Even though I did not like a lot of things about this book I am glad I persisted and read it all. I found the first 300 pages particularly difficult to keep reading and even once I realised I could get into aspects of the story, some parts were too drawn out. 600 is a lot of pages!!!

The story is a historical (possibly alternative history) look at some assassinations of kings (successful and otherwise) and on the surface level is a swashbuckling adventure. Then it also has a lot of introspective meandering, a love-story that moves very slowly and both sides of it are frustratingly stupid. There are duels, escapes, disguises, voyages- all you would want in a swashbuckling adventure but also for me far too many torture and punishment scenes as well as a rape that may have been crucial to the plot (although I question this in any case) but was shown in far too much detail. Cliche and horrible!

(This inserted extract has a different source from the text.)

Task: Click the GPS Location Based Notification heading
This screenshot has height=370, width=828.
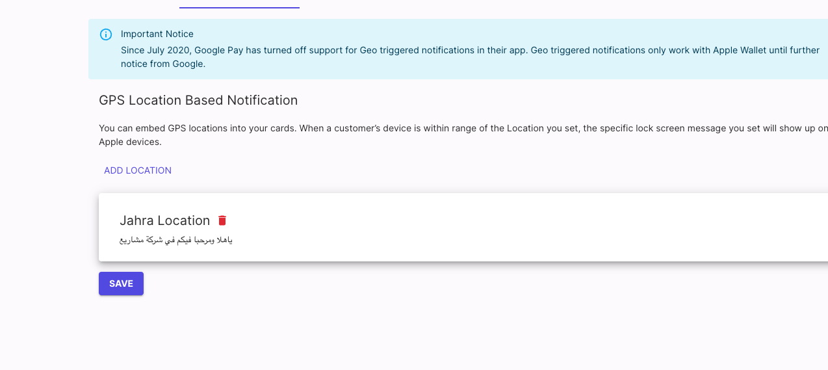Action: tap(198, 100)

The sexuality in the book could be described as "kink" but even then as I try to like the fact that a rarely seen sexuality is portrayed, I think it is extremely problematical that it starts in non-consent. Both "lovers" try to humiliate each other or enjoy the humiliation of each other, which turns into a harmless sex-game for them eventually and we are meant to forget the real danger and violence it began with. The book is very forgiving of violence, even the killing of friends "these things happen" but very unforgiving of disobedience/disloyalty to a "superior". I tried to integrate that as simply a historical view, but I couldn't help seeing it as a hyper-masculine aspect of the book that somehow passes unexamined in a book that gives us so much good deconstruction of femininity, and also at least opens masculinity up to whatever woman is bold enough to grab some for herself. I guess the "individuality" of the women who managed to overcome their femininity was sort of in a liberal feminist framework, although there was some tacit acknowlegement of patriarchy this was portrayed as men simply being too dumb to realise what women experience (partly true no doubt but portrayed as humorous rather than sinister). Gender bending in the book was wonderful, except in so far as at times it seemed played for laughs (still even then there were some good observations). Why on earth having spent almost 600 pages finding the available female role/s too constrictive does Arcadie raise her daughter only to be a wife and mother??

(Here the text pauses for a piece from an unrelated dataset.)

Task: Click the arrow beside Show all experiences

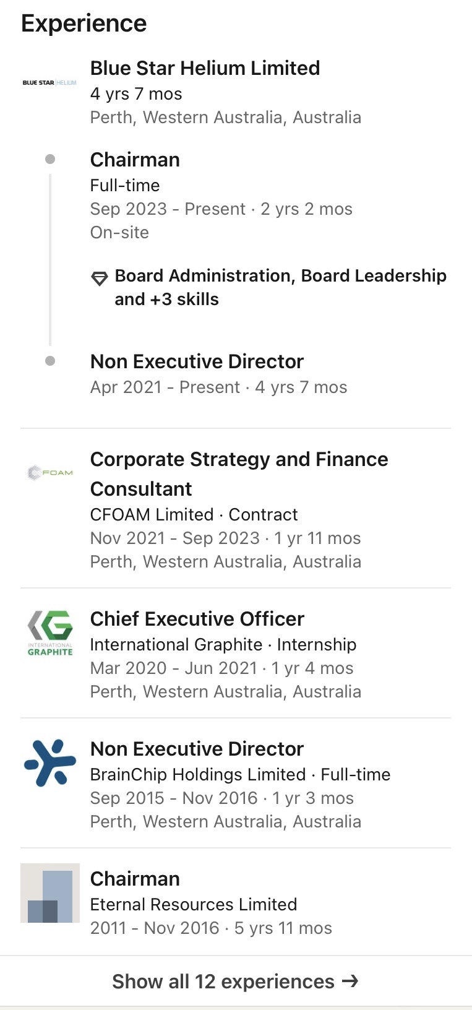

The queerness and gender-fluidity of the main love story was the best feature of the narrative (the occasional criticisms by the Japanese character of white European culture also a great feature). It was unfortunate though that Arcadie's summing up of the "romance" looking backward finished off what I had felt was a tendency in the text to take all this kink and gender fluidity and turn it monogamous heterosexual after all- very slightly on the boundaries but....I would have preferred the characters to retain some polyamorous tendencies at the very least. The misogyny inherent in some types of male homoerotic behaviour was portrayed effectively. Female characters tended to be somewhat tragic but were portrayed well.

Some historical details were quite nice (such as the description of the colour of Rochefort's shirt as "goose-turd") and yet the characters in the main talked in a very modern (therefore anachronistic) way.

The violence in the book is not only unrelenting and portrayed somewhat positively or casually at times but overly graphic. If I had a dollar every time someone's brains, guts or blood splattered everywhere I would at least be able to buy a nice bottle of wine. I found that excessive if historically accurate. It took me over 300 pages to build any sort of relationship with the two main characters, they were extremely unlikeable to begin with and I think the change in them (Dariole in particular) was not fully believable. It's a romance, I could cope with larger than life happenings and doings if the characters pulled me in a bit earlier and if it wasn't for all the violence and rape scenes.

I am still of the opinion that a book this long is almost always too long.